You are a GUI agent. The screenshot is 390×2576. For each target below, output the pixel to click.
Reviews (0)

* * *

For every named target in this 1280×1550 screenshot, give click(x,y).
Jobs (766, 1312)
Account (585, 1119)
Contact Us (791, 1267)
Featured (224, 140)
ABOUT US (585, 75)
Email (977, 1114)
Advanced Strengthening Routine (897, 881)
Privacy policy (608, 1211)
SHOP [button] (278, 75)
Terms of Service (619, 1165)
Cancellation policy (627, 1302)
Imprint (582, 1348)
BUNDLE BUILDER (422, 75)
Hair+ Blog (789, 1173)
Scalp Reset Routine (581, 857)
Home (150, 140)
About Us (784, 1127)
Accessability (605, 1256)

- [Exercise directions]: Among the entries, copy every line containing the word "target".

- [Solution to this exercise]:
You are a GUI agent. The screenshot is 390×2576. For each target below, output the pixel to click.
For every named target in this 1280×1550 screenshot, give click(x,y).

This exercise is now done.